Varthema, Ludvico Di

Varthema, Ludvico Di a European traveller who came to Bengal via Cairo, Beirut, Damascus, Makka, Hormuz, and different parts of the Deccan. He has left behind an account that contains the description about the customs and manners of the people, products of the countries as well as the details of the Portuguese attempts to get a foothold in India.

An inhabitant of Bologna, he began his travel in 1502 through overland route to India. Leaving Europe at the end of 1502, Varthema travelled to Makka via Cairo, Beirut and Damascus. At Makka he was imprisoned as a Christian spy. With a flair for languages and posing as a Muslim, Varthema escaped to northwest coast of Africa, from where he took a ship to Diu. On the way, he stopped at Hormuz, took a ship for Cambay and reached there on 10 October 1504. He found large production of cotton as well as mixed cotton and silk stuff, which were exported to various countries. The inhabitants would not kill any living being and were neither Hindus nor Muslims.

Cover design of Ludvico Di Varthema's book

Varthema then moved on to Chaul, Dabhol, Goa and Bijapur, where he found a beautiful palace and a liberal king, then in war with Vijayanagar. He then moved to Sadasivgarh, a port under Vijayanagar and then to the Island of Anjediva. Around 18 November 1504, he reached Honavar, then under Vijayanagar. He also mentioned the port of Mangalore, from where fifty to sixty ships were laden with rice. He liked the port of Cannore, built by the Portuguese, who brought horses to this port for sale at Vijayanagar. He found many Muslim merchants in this city.

The description of the city of Vijayanagar by Varthema, where he reached on 6 December, is interesting. It was seven miles in circumference and had triple circle of walls. The 'Pagan' king was powerful and constantly kept 40,000 horsemen. Horses were sold at Vijayanagar even for 800 Pardai (a gold coin). Varthema thought, 'the city is situated like Milan'. The revenue of the king was 12,000 Pardai per day.

Varthema then moved on to Dharmpatnam, a port mainly utilised by the Muslim merchants. On 1 January 1505, Varthema reached Calicut, whose description was the longest in his account. The sea 'beats the walls of the houses' while the port was a mile distant towards the south. A small river runs through Calicut. There was no wall and the houses extended about a mile. The entire area would not be over six miles. The houses of the poor people were of thatched cottages. Varthema then described the religious works of the Brahmins as well as the shipbuilding at Calicut, one of the rare accounts of indigenous efforts during the time of the arrival of the Portuguese.

Varthema was not impressed with the palace of the king that was half a mile in circumference. The floors were of cowdung. The king was called Zamorin, who was one of the richest in India. The principal products were pepper and ginger. There were different fruits including jackfruit, mangoes, coconut and bananas. Good oil and wine were produced.
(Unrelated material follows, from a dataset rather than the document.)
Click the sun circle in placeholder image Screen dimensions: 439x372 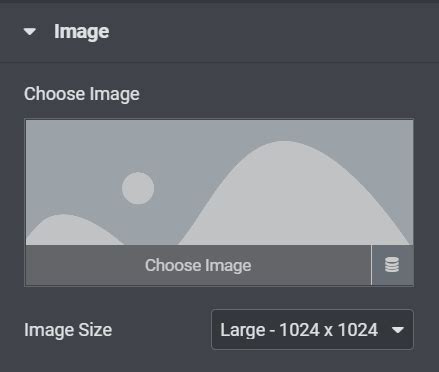[x=138, y=188]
The women were allowed to take several husbands and among the merchants, there was the custom of swapping of wives. Most of the merchants were Hindus.
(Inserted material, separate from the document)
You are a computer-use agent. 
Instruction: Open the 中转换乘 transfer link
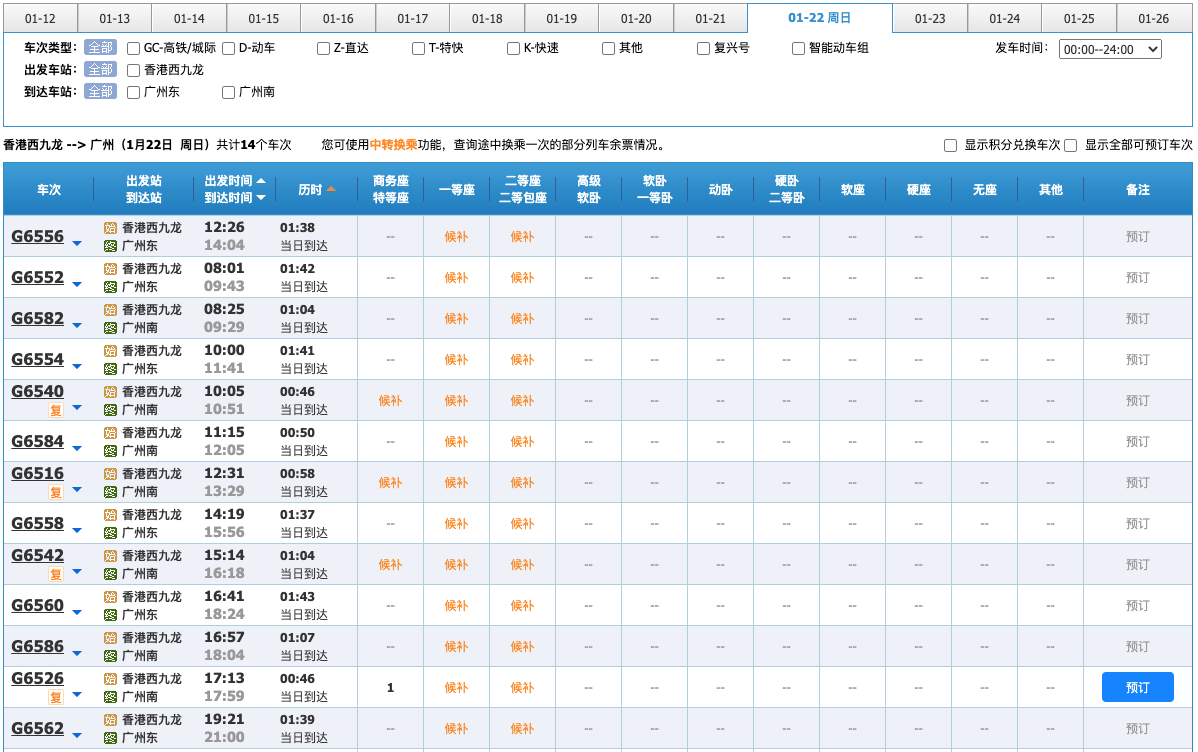[393, 145]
Moving by the river through the beautiful backwater of Calicut, Varthema reached the city of Kalyankullam inhabited by Nestorian Christians. From there he went to Negapatnam and to Ceylon, via Tenasserim (now Mergui), whose Hindu king was then at war with Vijayanagar and Bengal. A number of Muslim merchants were living in a separate street.

From Mergui, Varthema reached the city of Bengala, generally identified with Saptagram after eleven days journey on 13 March 1505. The sultan (obviously husain shah) kept Muslim foot soldiers. He was then at war with Vijayanagar. There were very rich merchants, who lade fifty ships annually with cotton and silk stuff. These goods, some of which were muslins, were exported to Turkey, Syria, Persia, Arabia, Ethiopia and all over India. Jewels were imported and Varthema found some of these Nestorian Christians dealing with jewels. They did not wear shoes. Varthema believed that Saptagram was the best place in the world to live in. From there he took a ship for Pegu.
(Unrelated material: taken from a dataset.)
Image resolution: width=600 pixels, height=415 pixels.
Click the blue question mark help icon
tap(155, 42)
Reaching Pegu on 1 April 1505, Varthema travelled through Malacca, Sumatra, Banda, Moluccas Island, Java and then came back to Calicut to describe the naval battle between Calicut and the Portuguese on 16 March 1506. He left Cochin on 6th December 1507 and returned to Rome in December 1508 via Mozambique and Lisbon.

His first book appeared in Italian at Rome in 1510 and soon ran into several reprints. The Latin edition appeared in 1511 and a German edition came up in 1515. It was first printed in Spanish in 1520, in French in 1556 and in Dutch in 1563. Richard Eden translated it into English in 1577. In 1863, John Winter Jones translated it into English from the Italian edition of 1510. Several reprints in different languages had appeared by that time. The authenticity of the account of Varthema was first doubted by Garcia de Orta in 1550, a view that was shared by Henry Yule and other scholars. However, the account of Varthema, by and large, was found to be plausible, although Varthema was prone to narrate tales of his adventure more too often.

The importance of the account of Varthema lies in his description of the customs and manners of the people, products of the countries as well as the details of the Portuguese attempts to get a foothold in India. Varthema had become a Portuguese factor in Cochin and was knighted by the Portuguese Viceroy Francisco d' Almeida. His account also leaves no doubt regarding the existence of a sizeable number of Nestorian Christians and the vigorous commercial activities of the Muslim merchants. His description of the ships and boats remains the best of the period. [Aniruddha Ray]

Bibliography EF Oaten, European Travellers in India, Indian ed., Lucknow, 1973, reprinted from 1909 ed; JH Jones (tr), The Itinerary of Ludvico Di Varthema of Bologna, with a discourse by RC Temple, AES, 1997 (Indian ed, reprint of 1863 ed).